Hay algunos que son los últimos y serán los primeros, y hay otros que son los primeros y serán los últimos".
Una persona le preguntó: "Señor, ¿es verdad que son pocos los que se salvan?". El respondió:
"Traten de entrar por la puerta estrecha, porque les aseguro que muchos querrán entrar y no lo conseguirán.
En cuanto el dueño de casa se levante y cierre la puerta, ustedes, desde afuera, se pondrán a golpear la puerta, diciendo: 'Señor, ábrenos'. Y él les responderá: 'No sé de dónde son ustedes'.
Entonces comenzarán a decir: 'Hemos comido y bebido contigo, y tú enseñaste en nuestras plazas'.
Pero él les dirá: 'No sé de dónde son ustedes; ¡apártense de mí todos los que hacen el mal!'.
Allí habrá llantos y rechinar de dientes, cuando vean a Abraham, a Isaac, a Jacob y a todos los profetas en el Reino de Dios, y ustedes sean arrojados afuera.
Y vendrán muchos de Oriente y de Occidente, del Norte y del Sur, a ocupar su lugar en el banquete del Reino de Dios.
Hay algunos que son los últimos y serán los primeros, y hay otros que son los primeros y serán los últimos".
COMENTARIO:
En este Evangelio de Lucas, podemos apreciar
como el Señor, camino de Jerusalén, no pierde el tiempo ni la ocasión en cada
lugar que visita, para predicar a los hombres la salvación y pedirles que se
arrepientan y vuelvan su alma a Dios. Esa actitud debe ser, para cada uno de
nosotros, un ejemplo y un acicate para ser fieles a la misión encomendada y,
como hace Él, no desperdiciar ni un momento de nuestra vida –que no es nuestra,
sino del Altísimo- para iluminar con la fe una conversación, un problema o,
simplemente, una difícil situación.
Y mientras Jesús estaba reunido con aquellos
que le escuchaban, y a propósito de una pregunta que uno de ellos le hizo, el Maestro
aprovechó para exponer su doctrina sobre la salvación. Ha querido que les
quedara –y nos quedara- muy claro, que alcanzar la Gloria no está ligado a la
pertenencia a una raza, ni a ser miembro de un pueblo determinado, como ellos
opinaban; y ni tan siquiera, haber conocido a Cristo y haber escuchado sus
palabras –ese fue, entre muchos, el ejemplo de Judas Iscariote-. Ya que sólo se
salvará aquel que responda afirmativamente a Dios, con la entrega de su
voluntad y la correspondencia, con frutos de amor y santidad, a la Gracia
divina.
Es bien cierto, y lo hemos repetido muchas
veces porque es la base de nuestra esperanza, que el Señor quiere que todos los
hombres se salven. Pero también es muy cierto que el Padre nos pide que, para
lograrlo, empleemos todas nuestras fuerzas y, entregándonos a Él, aceptemos y
cumplamos sus mandamientos. Que seamos capaces de trasladar a nuestros hermanos
el amor divino, a través de nuestras acciones y nuestros compromisos; porque no
hay mayor satisfacción que contribuir a la alegría y a la paz de los demás.

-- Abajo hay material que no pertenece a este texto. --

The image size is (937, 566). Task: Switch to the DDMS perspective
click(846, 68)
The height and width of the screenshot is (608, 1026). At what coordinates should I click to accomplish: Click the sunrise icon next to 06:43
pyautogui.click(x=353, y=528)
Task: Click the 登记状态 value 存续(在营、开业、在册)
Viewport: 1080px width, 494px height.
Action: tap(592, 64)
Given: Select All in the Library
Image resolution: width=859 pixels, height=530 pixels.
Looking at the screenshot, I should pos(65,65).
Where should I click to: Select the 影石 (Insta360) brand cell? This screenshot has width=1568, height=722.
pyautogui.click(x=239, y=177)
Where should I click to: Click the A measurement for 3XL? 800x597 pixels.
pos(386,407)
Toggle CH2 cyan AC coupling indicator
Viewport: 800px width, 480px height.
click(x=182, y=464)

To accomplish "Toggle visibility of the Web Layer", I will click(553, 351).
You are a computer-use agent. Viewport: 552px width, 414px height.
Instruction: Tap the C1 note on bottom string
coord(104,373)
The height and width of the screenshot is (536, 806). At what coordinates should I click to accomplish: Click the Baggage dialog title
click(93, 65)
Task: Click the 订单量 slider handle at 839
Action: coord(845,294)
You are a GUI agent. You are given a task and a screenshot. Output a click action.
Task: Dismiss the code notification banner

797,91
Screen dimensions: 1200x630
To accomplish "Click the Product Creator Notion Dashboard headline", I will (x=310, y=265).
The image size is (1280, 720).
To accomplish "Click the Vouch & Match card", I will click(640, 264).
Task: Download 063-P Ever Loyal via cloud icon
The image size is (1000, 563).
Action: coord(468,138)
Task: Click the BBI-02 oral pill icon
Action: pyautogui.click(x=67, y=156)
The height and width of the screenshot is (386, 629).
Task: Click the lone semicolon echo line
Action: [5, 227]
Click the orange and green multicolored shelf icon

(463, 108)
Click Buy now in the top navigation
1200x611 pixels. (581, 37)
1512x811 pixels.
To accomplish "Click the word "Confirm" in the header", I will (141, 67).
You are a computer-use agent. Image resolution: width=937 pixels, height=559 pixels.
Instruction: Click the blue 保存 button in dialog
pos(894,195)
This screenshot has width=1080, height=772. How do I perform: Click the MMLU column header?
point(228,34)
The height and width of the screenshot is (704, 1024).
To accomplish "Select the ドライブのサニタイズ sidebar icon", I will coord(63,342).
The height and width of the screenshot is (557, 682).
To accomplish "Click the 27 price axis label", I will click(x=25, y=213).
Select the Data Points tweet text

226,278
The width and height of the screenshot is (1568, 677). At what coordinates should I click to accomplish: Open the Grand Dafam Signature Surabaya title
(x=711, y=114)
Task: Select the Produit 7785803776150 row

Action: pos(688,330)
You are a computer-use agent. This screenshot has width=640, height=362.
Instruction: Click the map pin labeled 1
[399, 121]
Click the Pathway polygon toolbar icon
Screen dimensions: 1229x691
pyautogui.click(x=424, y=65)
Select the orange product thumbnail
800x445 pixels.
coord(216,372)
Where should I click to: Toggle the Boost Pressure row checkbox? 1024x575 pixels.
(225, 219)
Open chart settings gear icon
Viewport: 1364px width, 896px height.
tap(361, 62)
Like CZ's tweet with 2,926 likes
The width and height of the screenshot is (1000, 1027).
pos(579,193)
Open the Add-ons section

Somos imagen de Cristo y solamente conseguiremos salvarnos, si somos capaces de
seguir sus pasos. Pero para ello hay que recordar que el Maestro vivió para
cumplir la voluntad de su Padre, y murió por el amor incondicional a todos los
hombres: los que le querían y los que no.
Esa es la puerta angosta, de la que nos habla
el Señor; ese lugar que no pertenece a una realidad histórica y temporal, que nos
da falsas seguridades; o esa fingida confianza que surge de creer que, porque
somos Iglesia, estamos salvados. Ya que todo eso no es suficiente, sino ponemos
en juego nuestra libertad; si no respondemos a Dios cuando nos convoca, plasmando en obras lo que testifican nuestras
palabras. Porque todo, absolutamente todo, depende de nuestra decisión: de dar
y de darnos al Maestro, sin guardar nada para nosotros mismos.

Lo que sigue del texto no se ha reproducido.